They were always seen by all who passed by, broke and idle in a number of Washington, DC parks and grassy nooks. After 9/11, however, they began to disappear and in large numbers. "They" were the familiar faces of Washington's homeless.
From Lafayette Park, across Pennsylvania Avenue from the White House, to Virginia Avenue across from the State Department, and Franklin Square, amid the city's glass and steel towers housing DC's power elite to tony Georgetown, many homeless people, both those truly down on their luck and those who were mentally ill, began to disappear.
As one Washington homeless advocate told this editor, "These people simply vanished."
The disappearance of homeless people from the streets of Washington began under the administration of Mayor Anthony Williams and continues in force under that of Adrian Fenty. Both African-American mayors, Democrats but beholden to deep-pocketed land developers in a city that rarely elects Republicans to office, began to quietly make it tougher for the homeless to survive in the nation's capital. Last year, Fenty announced that the Franklin School Shelter at 13th an K Streets would be phased out, leaving the homeless residents of that shelter little choice but to move to the streets.
Last August, a number of homeless activists picketed Fenty's home over the plans to close the Franklin shelter. WMR was told by one spokesperson for the homeless that one of the protesters, John McDermott, has also now "vanished." The spokesperson added that there are many cases of people known to live on the streets of Washington simply "disappearing" without a trace.

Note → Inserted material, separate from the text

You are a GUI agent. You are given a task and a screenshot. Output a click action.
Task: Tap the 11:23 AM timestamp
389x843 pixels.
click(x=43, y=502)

Some major cities, including New York and Atlanta, have been discovered to be "dumping" their homeless residents on other smaller towns and cities. Others threaten their homeless with prison unless they leave town with usually a one-way bus ticket provided.

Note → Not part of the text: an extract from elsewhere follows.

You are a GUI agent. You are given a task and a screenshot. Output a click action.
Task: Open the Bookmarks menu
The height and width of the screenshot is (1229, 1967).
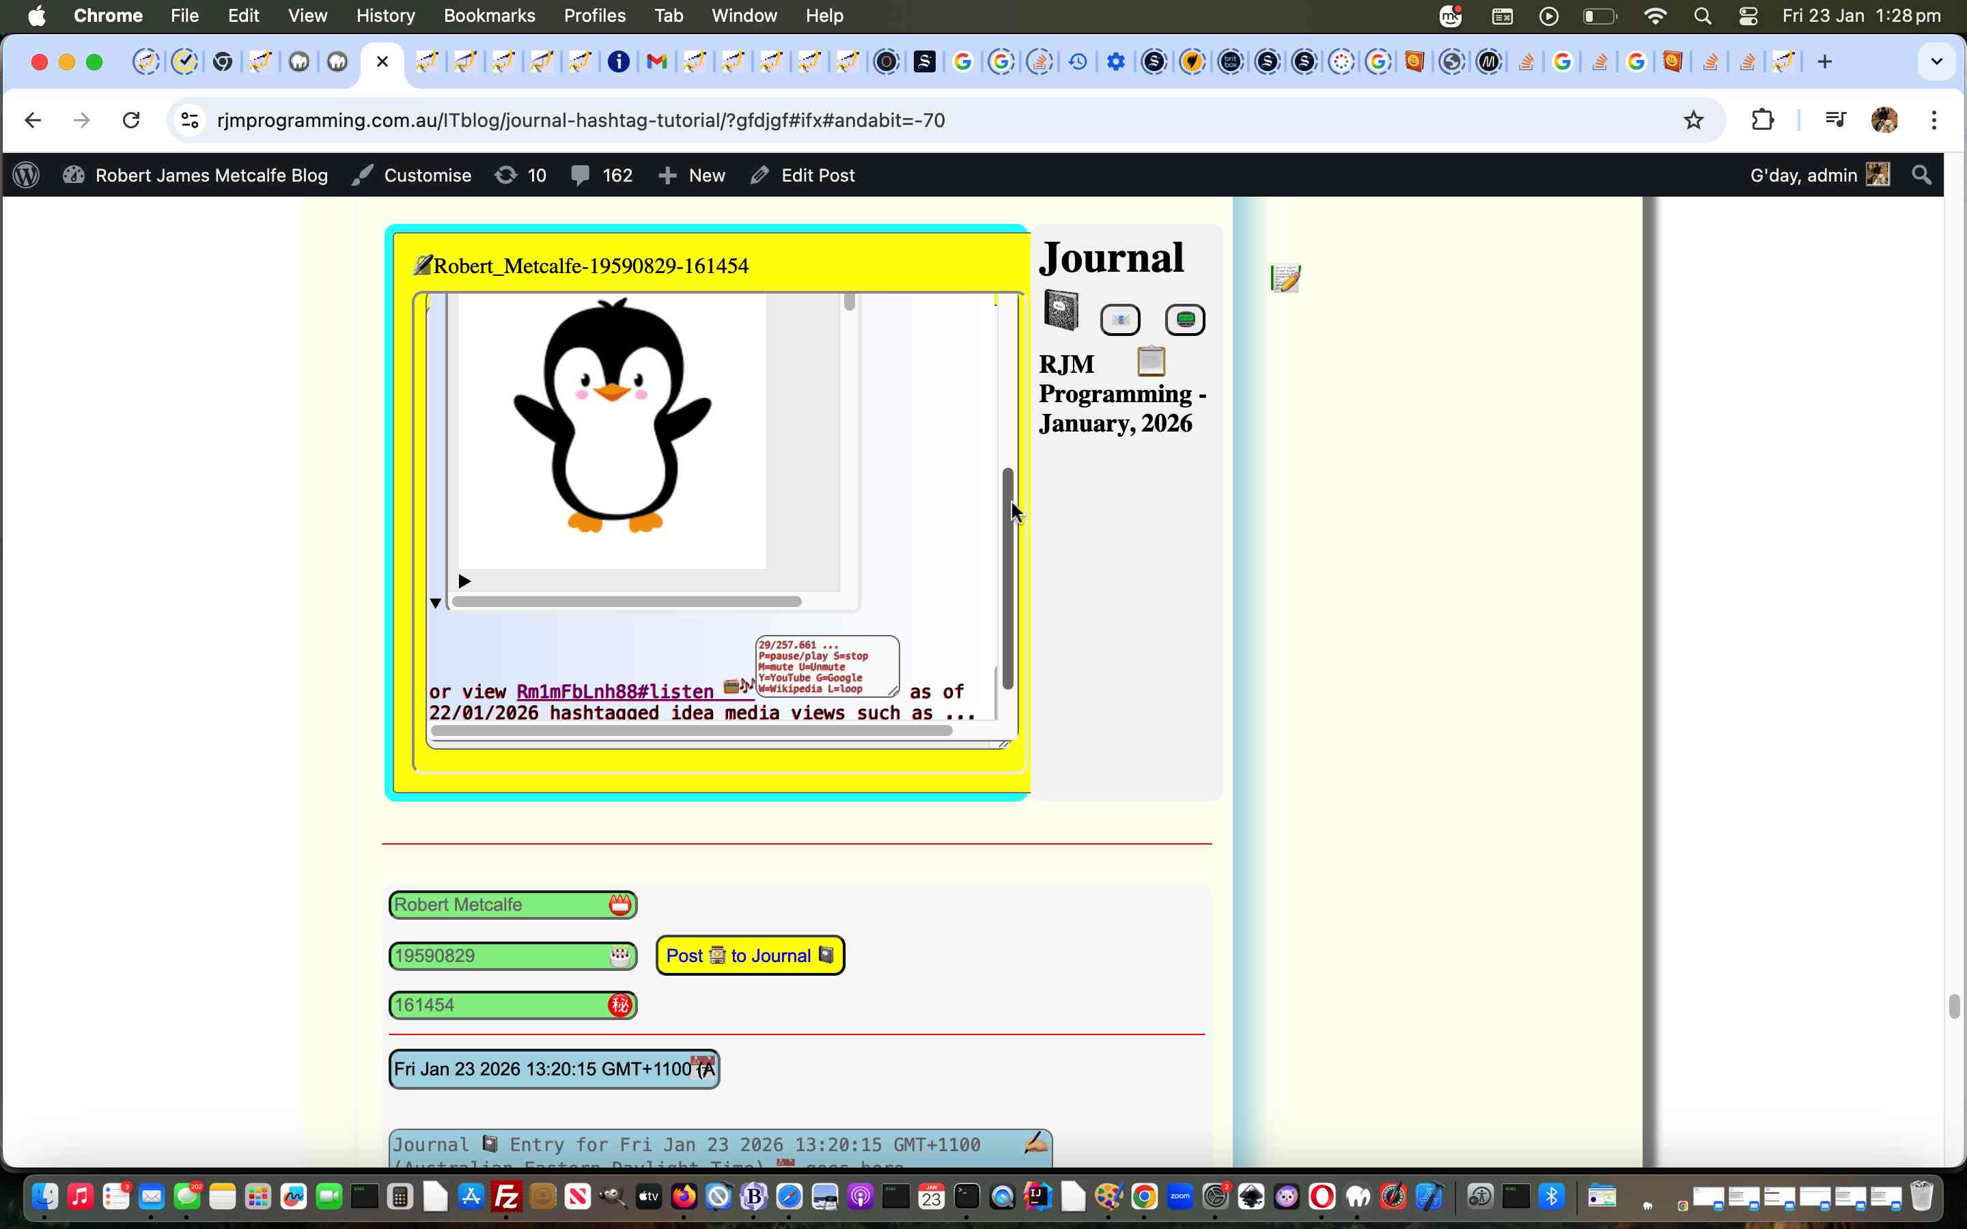point(488,15)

However, there is no evidence that Washington, DC has been dumping homeless on other cities or paying their transportation out of town. The homeless spokesperson interviewed by WMR said that DC's homeless are simply "vanishing" without a trace. DC officials in charge of the homeless are very tight-lipped when asked about the fate of unaccounted for homeless in the city.
Although the best case scenario is that these unfortunate people have, in fact, been relocated to other areas, the spokesman ended the interview on a chilling note. He said with federal camps and a high demand for any usable body parts by the lucrative transplant industry, he feared the worst may have befallen some of DC's "invisible residents."